Exhibit 10.62
AMENDMENT TO
LEASE AGREEMENT
This Amendment to Lease Agreement (the "Amendment") is made by
and between The Xxxx Xxxxxxxxxxx Family Limited Partnership ("Lessor"), and
ImageMAX, Inc., a Pennsylvania corporation ("Lessee").
BACKGROUND
The parties entered into a Lease Agreement dated as of
December 9, 1997, (the "Lease") relating to certain premises located at 000
Xxxxx 00xx Xxxxxx, Xxxxxx, Xxxxxxxx Xxxxxx, Xxxxxxxxx, as more fully described
on Exhibit A to the Lease. The parties desire to amend certain provisions of the
Lease, as more fully set forth below.
TERMS
NOW, THEREFORE, Lessee and Lessor, in consideration of the
premises and of the mutual promises, covenants, representations and warranties
contained herein and intending to be legally bound, agree as follows:
1. Article 1(h) of the Lease is hereby amended and restated in
its entirety to read as follows:
"(h) TERM: The initial term ("Initial Term") shall be five
years commencing on the Commencement Date and, unless earlier
terminated under the terms and conditions of this Lease,
continuing through the fifth year anniversary of the
Commencement Date (the "Initial Expiration Date"). The Initial
Term shall be automatically renewed and extended for
consecutive one year periods (each a "Renewal Term") beginning
on the day immediately following the Initial Expiration Date
and on each anniversary thereafter for another year such that
each Renewal Term will be one (1) year, unless the Lessee
notifies the Lessor in writing not less than three (3) months
prior to such anniversary date that the Lessee elects for this
Agreement to terminate at the end of such then current Renewal
Term (the entire period of time during which the Lease is in
effect pursuant to the terms hereof being referred to herein
as the "Term").
2. Article 1(k) of the Lease is hereby amended and restated in
its entirety to read as follows:
"(k) EXPIRATION DATE: December 9, 2002, as same may be
extended for successive one year periods, to December 9, 2003, December 9, 2004,
December 9, 2005, December 9, 2006 and December 9, 2007, as the case may be, in
accordance with Article 1(h)."
3. Article 1(l) of the Lease is hereby amended and restated in
its entirety to read as follows:
"(l) RENT (Base): $60,000 per annum payable in equal monthly
installments of $5,000, in advance commencing on the Commencement Date and until
the Initial Expiration Date, as adjusted pursuant to this Lease; $69,996 per
annum payable in equal monthly installments of $5,833.00, in advance, commencing
on the first day of the initial Renewal Term and for each subsequent Renewal
Term until the Expiration Date, as adjusted pursuant to this Lease."

The task
What monthly base rent installment does the lease amendment set for the Renewal Terms? Rely solely on the lease amendment when answering.

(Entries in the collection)

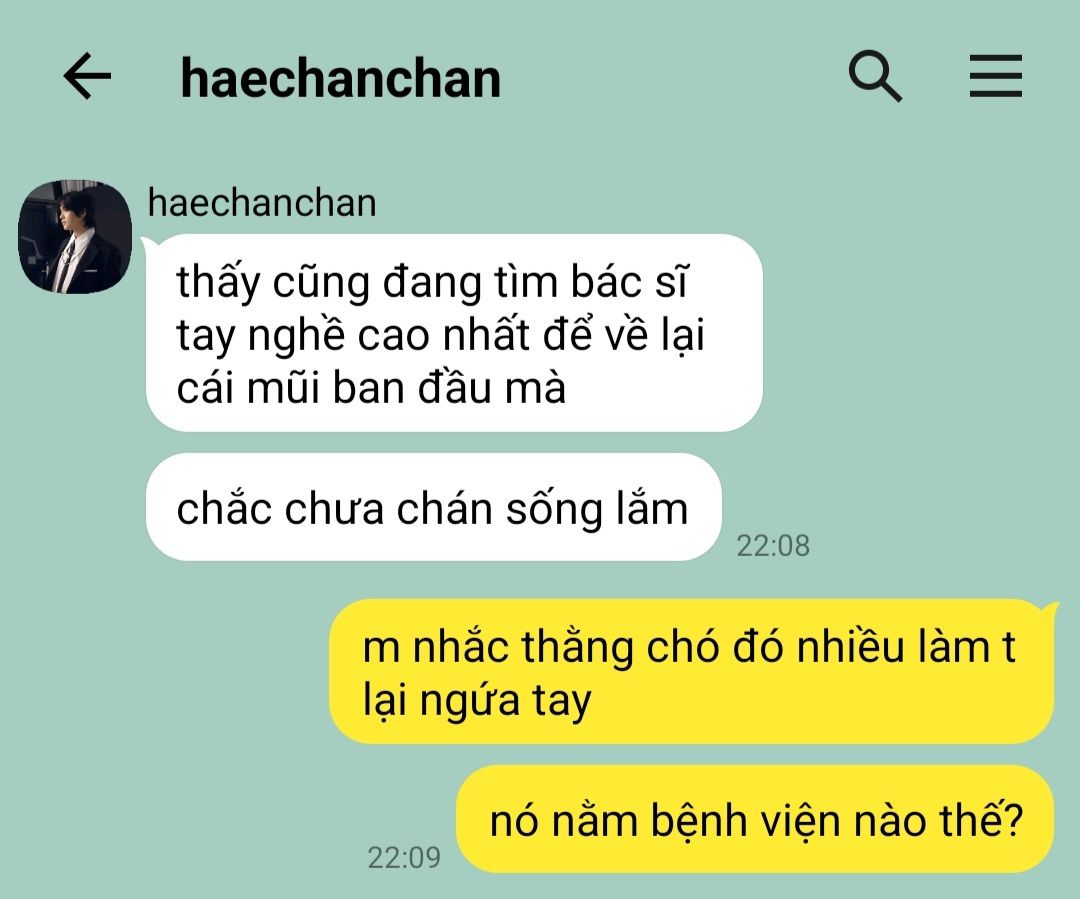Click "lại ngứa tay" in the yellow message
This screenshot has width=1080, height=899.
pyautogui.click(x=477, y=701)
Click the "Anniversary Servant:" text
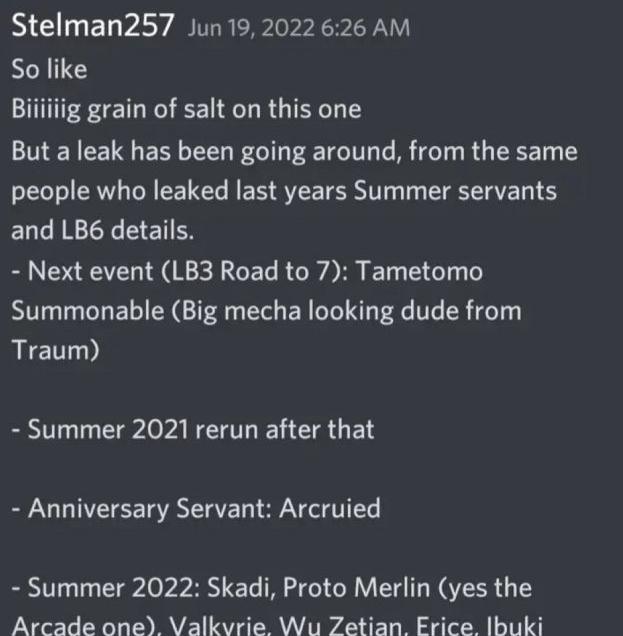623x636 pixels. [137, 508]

Response to the task
$5,833.00 per month.